A bone dry oval of packed down sediment dusted with thin ripples of sand graced the centre of the valley. Squared off blocks of yellowed stone lay like fallen soldiers, framing a half collapsed wall, ruins from a time when water had flowed in this desert. The thin shade from the wall looked like paradise.

They still weren't talking.

Jarlaxle had settled beside the wall, taking advantage of the growing shadows. He swayed in a non-existent breeze and his hands looked skeletal, dry skin stretched across bone. The air stole the moisture of his breath, his skin, his eyes, without offering the saving grace of cooling him. He had stopped sweating miles ago. His cracked lips were parted, panting breaths offering the only breeze he could find. His mouth was dry and even if he wanted to talk he wasn't sure that he could.

Entreri dropped to his knees beside a thick barrel-shaped cactus, fogged mind trying to remember if this breed was poisonous. Jarlaxle would be fine. Very few poisons can harm a drow. But Entreri couldn't remember if the flesh contained water or if it would kill him. His hand drifted out to stroke the smooth flesh hidden between the needles. It was cooler than the air and the sand, the temperature difference striking to him. His vision was blurry and, by all the gods, his head hurt. His eyes drifted shut, lids nearly rasping. He swore he could hear drums.

The white hot sun drove through Jarlaxle's skin in shimmering waves of heat, his sprawled limbs branded by its fierce rays. He couldn't see anything. The world was blanketed in white sunspots, and it hurt too much to keep his eyes open in the face of the light.
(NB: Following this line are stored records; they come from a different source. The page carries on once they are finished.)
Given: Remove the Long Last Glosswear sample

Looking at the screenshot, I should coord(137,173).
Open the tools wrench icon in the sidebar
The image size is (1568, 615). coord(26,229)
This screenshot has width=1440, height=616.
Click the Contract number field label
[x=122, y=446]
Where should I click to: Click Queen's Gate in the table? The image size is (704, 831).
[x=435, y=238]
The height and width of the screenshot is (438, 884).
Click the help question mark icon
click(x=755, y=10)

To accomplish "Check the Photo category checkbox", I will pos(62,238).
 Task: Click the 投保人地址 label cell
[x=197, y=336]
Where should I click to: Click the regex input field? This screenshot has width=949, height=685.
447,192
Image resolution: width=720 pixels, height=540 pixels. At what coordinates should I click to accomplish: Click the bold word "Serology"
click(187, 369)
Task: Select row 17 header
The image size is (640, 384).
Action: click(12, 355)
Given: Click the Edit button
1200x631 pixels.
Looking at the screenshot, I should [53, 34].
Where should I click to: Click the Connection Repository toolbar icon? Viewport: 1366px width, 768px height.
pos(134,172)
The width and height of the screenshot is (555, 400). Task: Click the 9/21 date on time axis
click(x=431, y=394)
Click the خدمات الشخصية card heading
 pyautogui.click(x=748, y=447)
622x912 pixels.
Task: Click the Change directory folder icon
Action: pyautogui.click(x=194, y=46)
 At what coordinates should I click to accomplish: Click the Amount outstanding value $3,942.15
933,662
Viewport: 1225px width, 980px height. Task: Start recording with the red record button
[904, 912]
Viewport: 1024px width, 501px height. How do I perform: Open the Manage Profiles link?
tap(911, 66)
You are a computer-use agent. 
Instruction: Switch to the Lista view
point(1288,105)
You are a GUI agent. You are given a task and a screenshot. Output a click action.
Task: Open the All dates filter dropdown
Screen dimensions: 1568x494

Entreri's boot prodded at his ribs and Jarlaxle shifted to show that he was paying attention. The human settled beside him and put something soft and wet into his hand. Jarlaxle could hear the dry wheeze of Entreri's breath in the absolute silence of the desert.

"It's probably edible," Entreri offered, voice cracking. "If you chew it and suck out the moisture it's not half bad." He scraped out another handful for himself. In the battle between dying of dehydration and poison, he didn't have a preference. It tasted like glue, and the pulp was thoroughly unpleasant in texture. He had eaten worse.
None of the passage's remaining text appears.